### Input material
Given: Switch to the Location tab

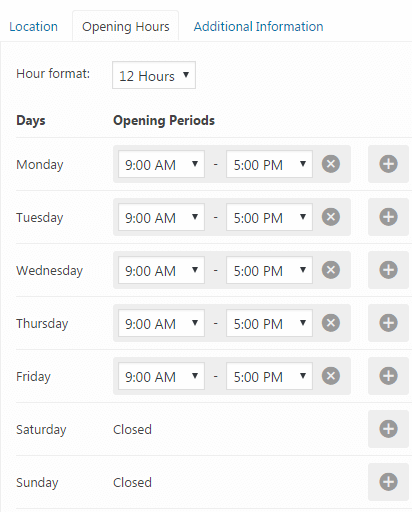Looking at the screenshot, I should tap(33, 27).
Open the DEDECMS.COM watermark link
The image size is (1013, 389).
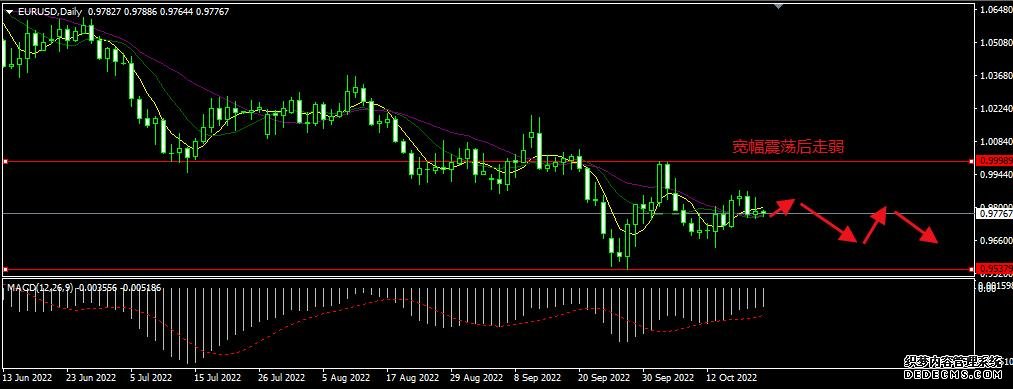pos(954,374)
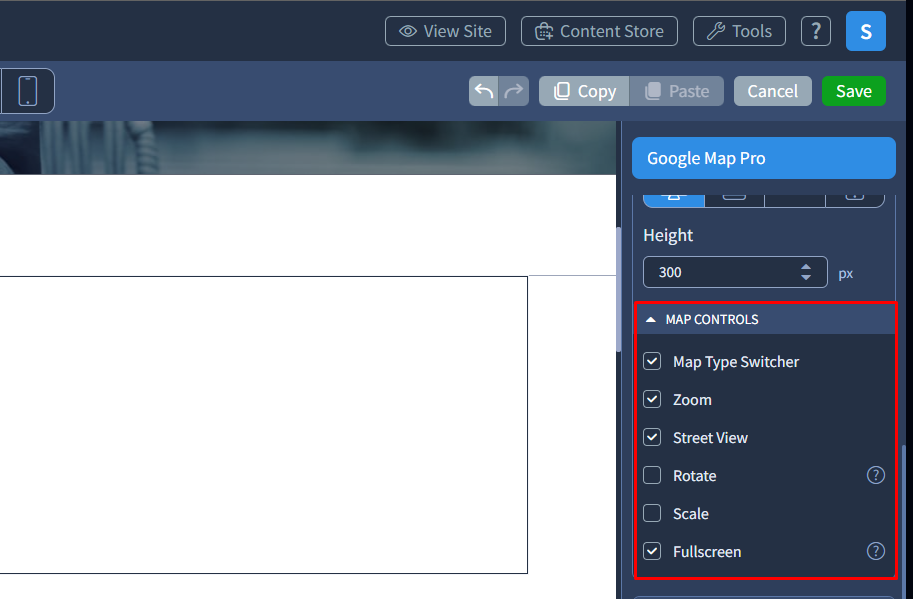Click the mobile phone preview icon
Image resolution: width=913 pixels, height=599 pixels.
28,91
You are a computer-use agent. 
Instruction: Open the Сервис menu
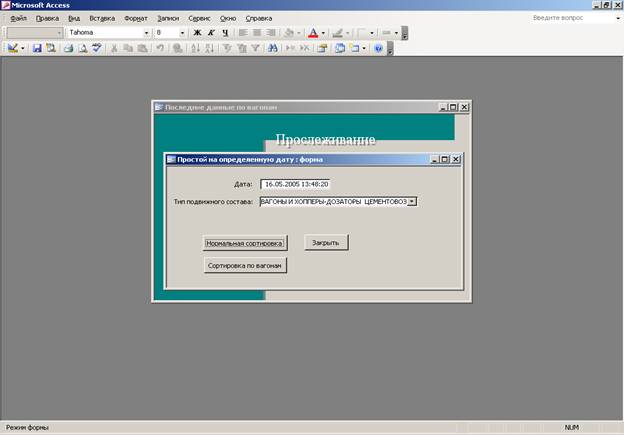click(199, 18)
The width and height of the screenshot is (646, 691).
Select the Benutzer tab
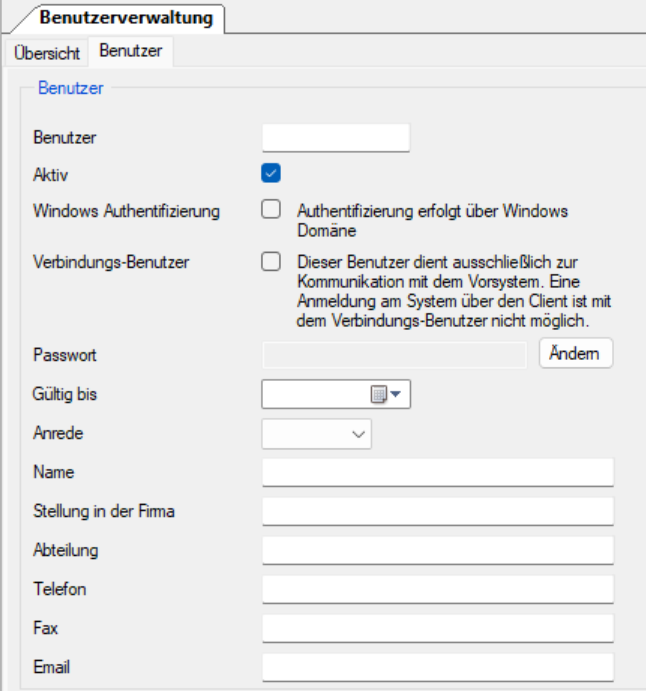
######
### Input material
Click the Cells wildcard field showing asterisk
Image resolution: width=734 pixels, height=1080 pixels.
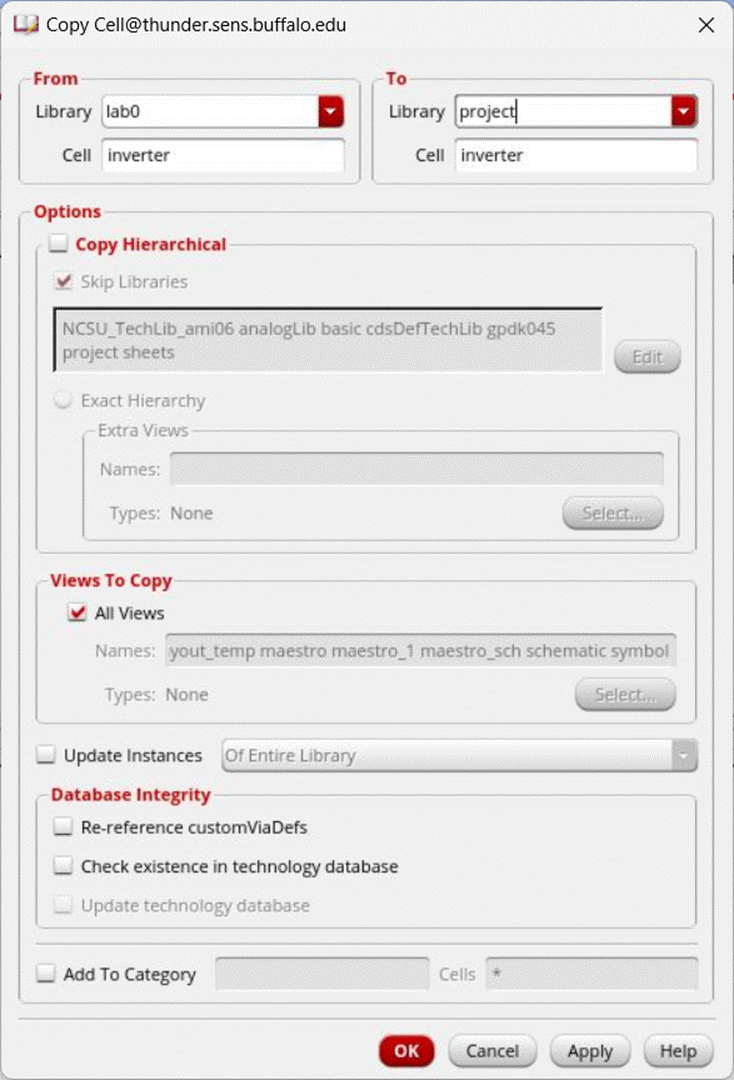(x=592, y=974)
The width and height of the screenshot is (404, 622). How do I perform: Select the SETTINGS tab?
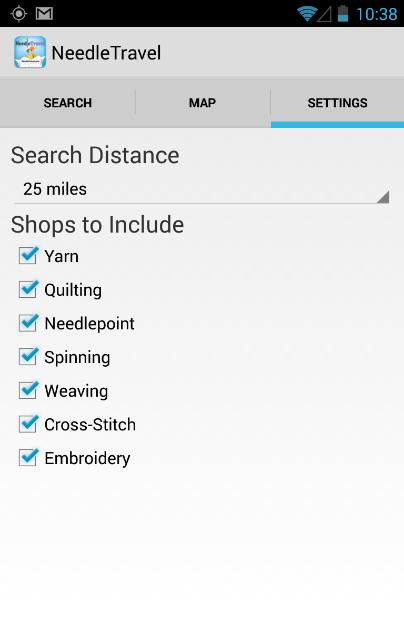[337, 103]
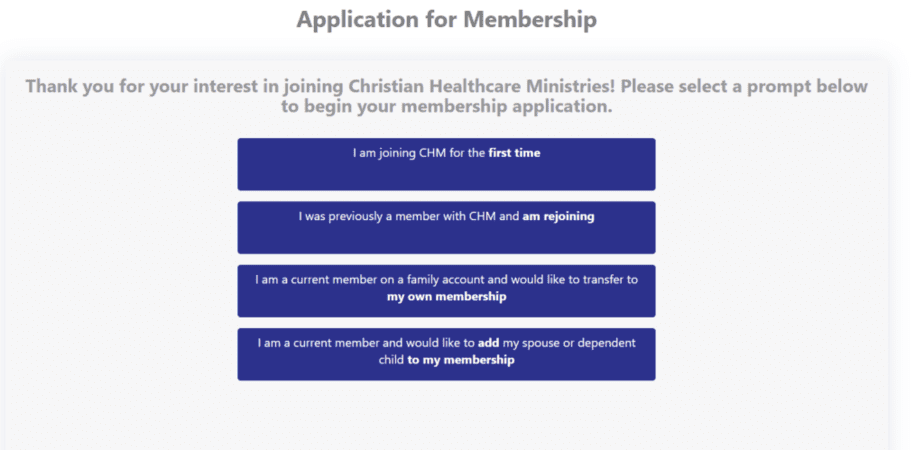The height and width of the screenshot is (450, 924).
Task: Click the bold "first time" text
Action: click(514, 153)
######
■ Work order: Each line from the one that contains "Instruction: Open the Сервис menu" down to the one that contains "Select the Benutzer tab" is to be returned exactly as it stands above, both ends included, with pictures removed.

■ Answer to this task:
Instruction: Open the Сервис menu
click(199, 18)
The width and height of the screenshot is (646, 691).
Select the Benutzer tab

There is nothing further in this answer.